Really, middle class obsession for English Medium schools has been well exploited in rural towns which have served up poor quality education charging good sum of money. These kids do not have good facility in language (English or their mother tongue). Inhibited by their poor communication skills and lack of technical knowledge, how far can they succeed in these days of mad competition to make it to the best of the colleges in sciences, engineering and management.

Coming from a telugu medium background, I know the pain of being compelled to improve my English skills to do well in life.

I completely agree with you. It is time our gov.t woke up and did something to improve our educational infrastructure in regional languages.

Sam L

Amit said...

Thanks, Hades, for your answers. As I said, I see much sense in what you say.

However, before concluding this discussion, some food for thought: China has a 90% primary school enrolment rate. A foreign language, which is almost always English, is introduced either in the first grade or the third grade (depending upon region), and is compulsory through high school.

To deny our kids the same right, to learn the world's lingua-franca which is also the established language of science, because of lack of resources, far from being a help, would in my view be a terrible terrible abdication of responsibility.

Hades said...

Amit,

China ...compulsory through high school.

I hope that India follows China too, as far as education goes.
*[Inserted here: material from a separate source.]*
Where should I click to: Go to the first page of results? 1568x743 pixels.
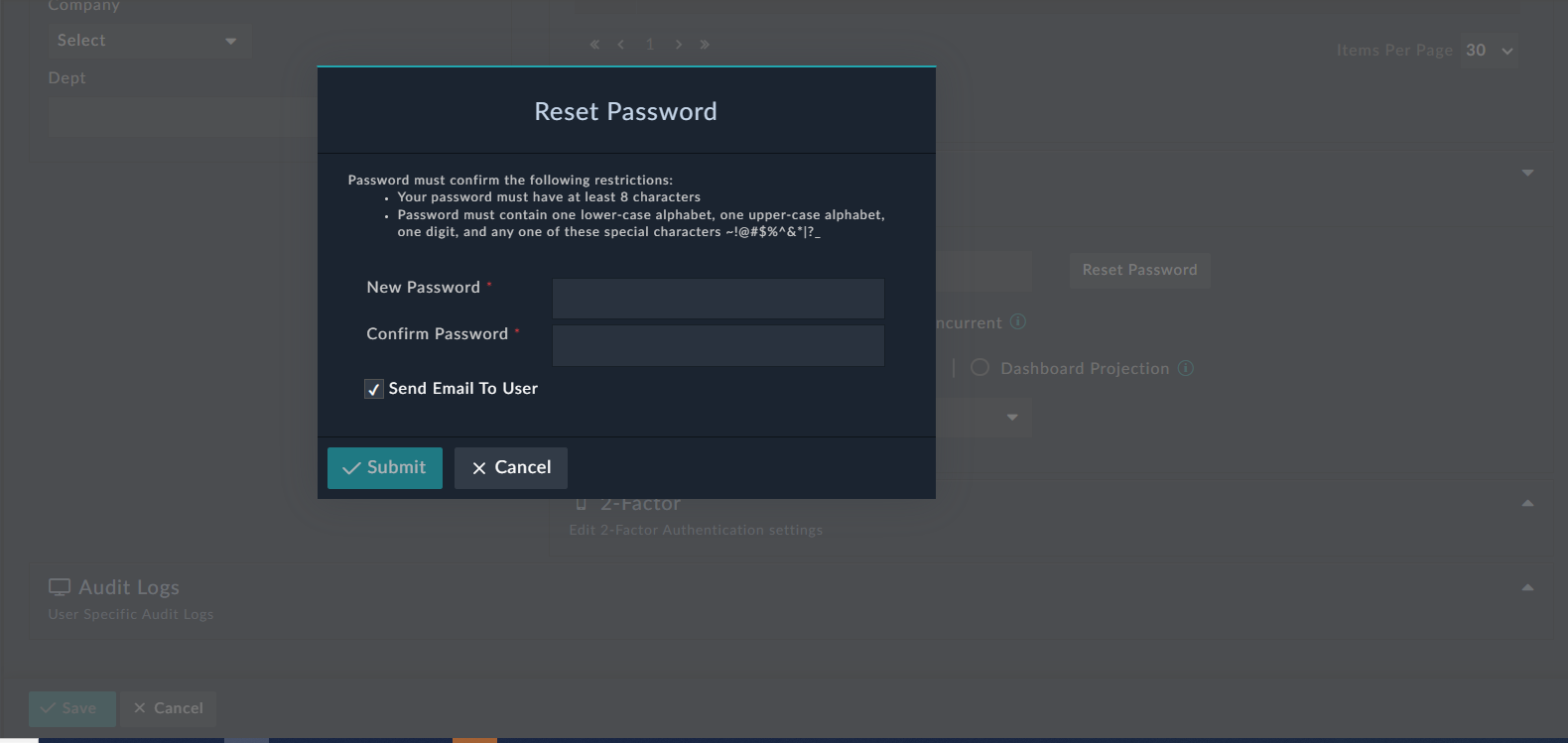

But for that it'll have to downgrade English.

To deny our kids the same right, to learn the world's lingua-franca which is also the established language of science, because of lack of resources, far from being a help, would in my view be a terrible terrible abdication of responsibility.

And to deny people cake, when they have no bread would be? :)

But let us, for now, agree to disagree. Thanks for your patience in answering. Wish we had interacted more in office. Nothing like a good argumentive chap like yourself as company. Your session would have started, I understand.

Amit said...

Hey! Yeah let's leave it for some other time ... I enjoyed the discussion though :D

Yeah my session here has started. Getting used to things here:]

Amit said...

Hey why don't you do a post with pictures again? I really enjoy your captions :D

Paradox Philic said...

Amit, I agree with you on each point word to word... (Great expression too!)

Hades i am your fan.. i follow your blog and read it regularly, however do not quite agree with this particular post!

Hades said...

Philic,

however do not quite agree with this particular post!

Not to worry. I live to fight another day. :D

freespirit said...

You've made some good points, however can't say I agree with you completely.

As various other bloggers have pointed out- how is one going to cope when he shifts residence? Learning a new language each time is hardly practicable. Imagine those with army backgrounds!

The status that English enjoys as an 'elitist' language is definitely misplaced but we are a nation of anglophiles so...

A common language is definitely necessary and English is ideal because, thanks to the British, we tend to worship anything white. Another reason English is a viable solution is because people are spared the tedious debates focusing on the superiority of one 'Indian' language over the other.

For better or for worse, English is here to stay.

Anonymous said...

what I can't gather is - why such a fuss?
If all us bright minds.. the 'future of a nation' can't come up with a solution of any kind, how can our leaders? Who've never been familiar with open-thinking?